Trying to make a sinister monster eyeball cake for Halloween might sound like a Nailed It! disaster waiting to happen, but it’s not as hard as you think to make a spooky season-appropriate decorative treat to terrify your friends and family. You don’t need any special equipment or a particular set of cake carving skills to do it. You don’t even need a special cake recipe. With only food colouring and a simple pouring technique, you can make a creepy striped eyeball cake using any homemade batter or boxed mix.
Using this method to make a themed cake is particularly wonderful because the cake already is the decoration. The decoration doesn’t just sit on the the outside (in the form of fondant or frosting), but runs throughout the batter, remaining visible when you cut the cake, promising an astounding event for unsuspecting children (and even adults).
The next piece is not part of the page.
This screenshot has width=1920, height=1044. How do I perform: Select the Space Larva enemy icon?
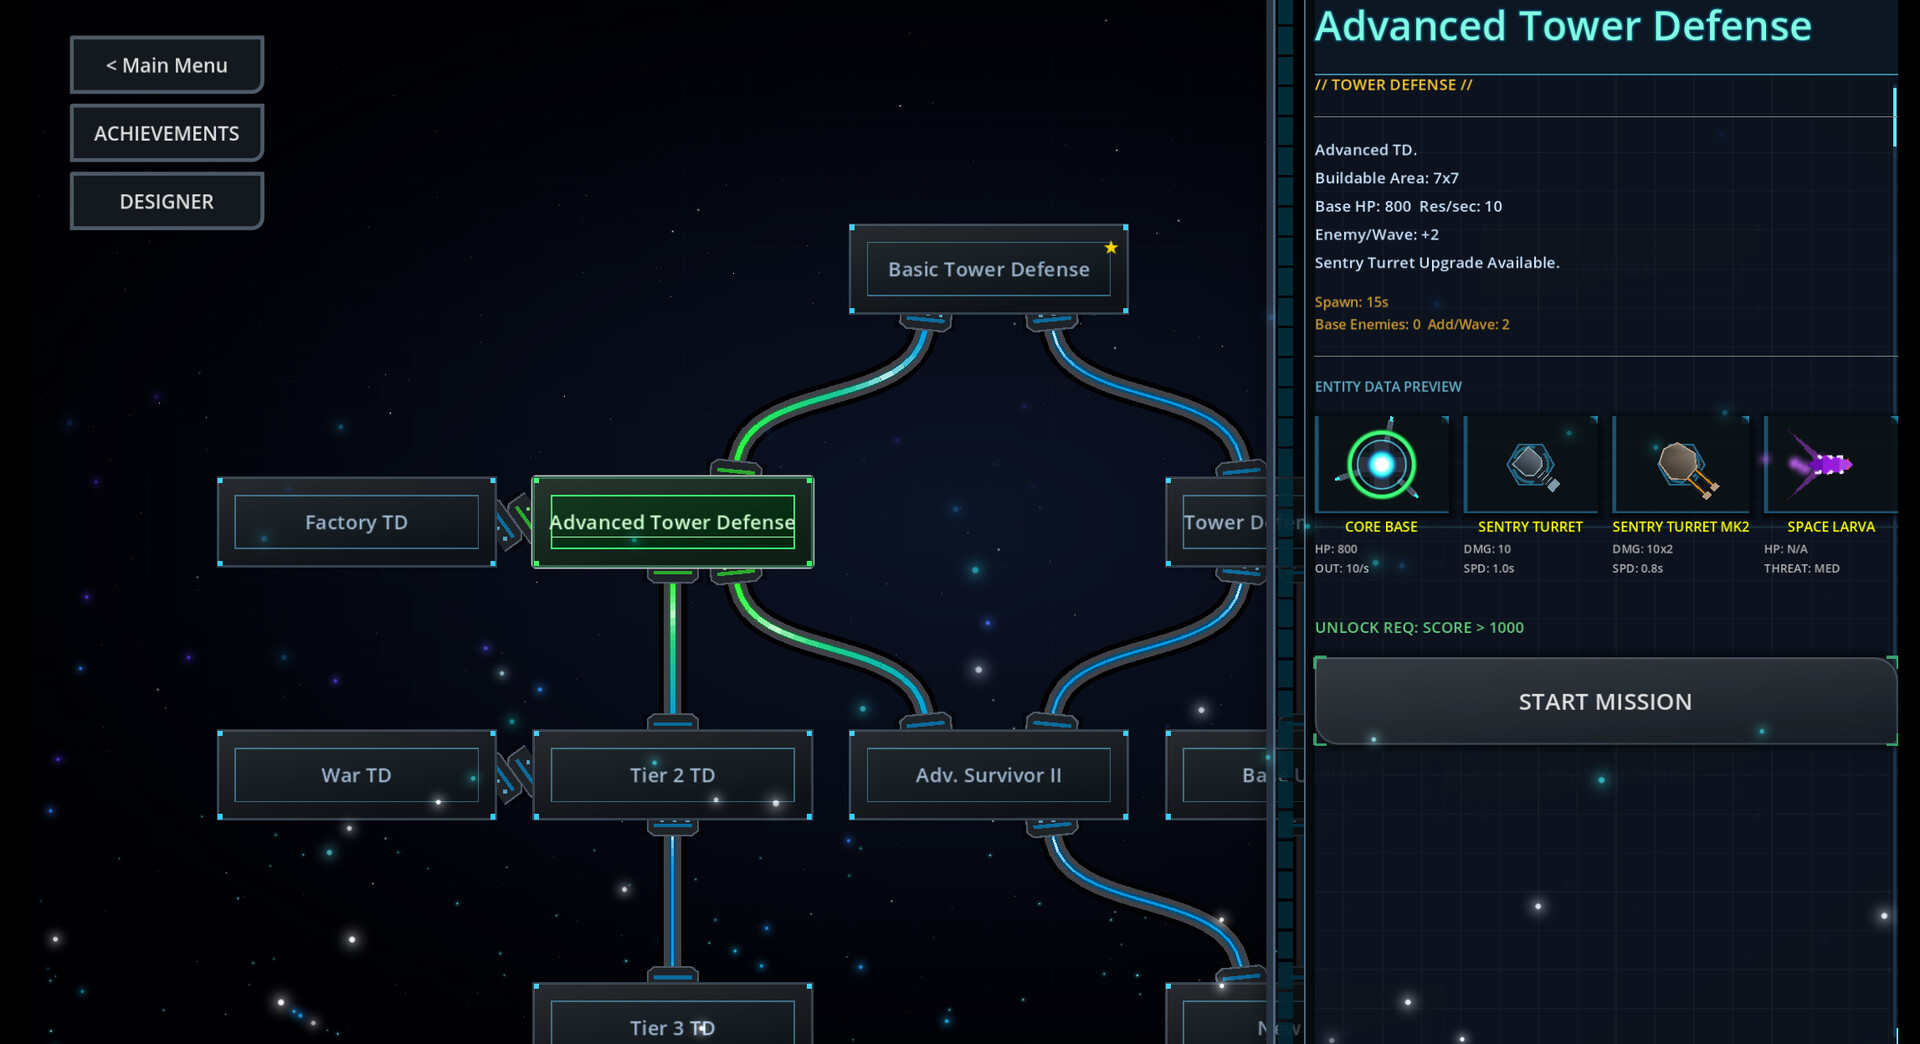point(1828,465)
This method uses a batch of light-coloured cake batter. You can use any cake batter — scratch-made, gluten-free, or Duncan Hines — as long as you stick with vanilla, yellow , or white cake so the food dye shows up vividly.
Make the batter as directed. Remove two portions — a 1-cup portion, and a 1/2-cup portion. These smaller amounts are mixed with food colouring in separate bowls. You will end up with a total of three bowls of batter, each one a different colour. You can use whatever colours work for your design. I left the large portion of batter the original vanilla colour, the second largest amount I coloured red, and the smallest amount I coloured black. (Evil eyeballs have to be a little red, but you can add green or yellow for an acceptably monstrous or infected-looking cake.)
Pour the largest quantity of batter into a prepared cake pan. No tricks, just pour it in like normal. Pour the next largest quantity of batter — the red batter in my cake — directly in the centre; do not move it around as you pour. Pouring the batter in a pile in the centre will allow the batter to naturally settle into a nearly perfect circle, and displace the original batter by pushing it out toward the edges of your cake pan. Pour the final colour directly into the centre again; as before, the other colours will be pushed out toward the edge. The result is a bullseye pattern that extends through the entire thickness of the cake. Bake as the recipe or package instructs.
Once the cake is cooled, you can decorate as you please. I enhanced the spookiness of my cake with frosting to make an eerie Halloween monster eye, but you can leave it completely unadorned; placed alongside the rest of your holiday treats, it will be plenty creepy enough as it. If you want to add frosting (because what’s cake without a little frosting?), use it along the edges to make unsettling eyelids to accent your design. Although it’s the season for disembodied eyeballs, you can experiment with this technique any time of year. Use multiple colours to create captivating striped cakes that will suit any season.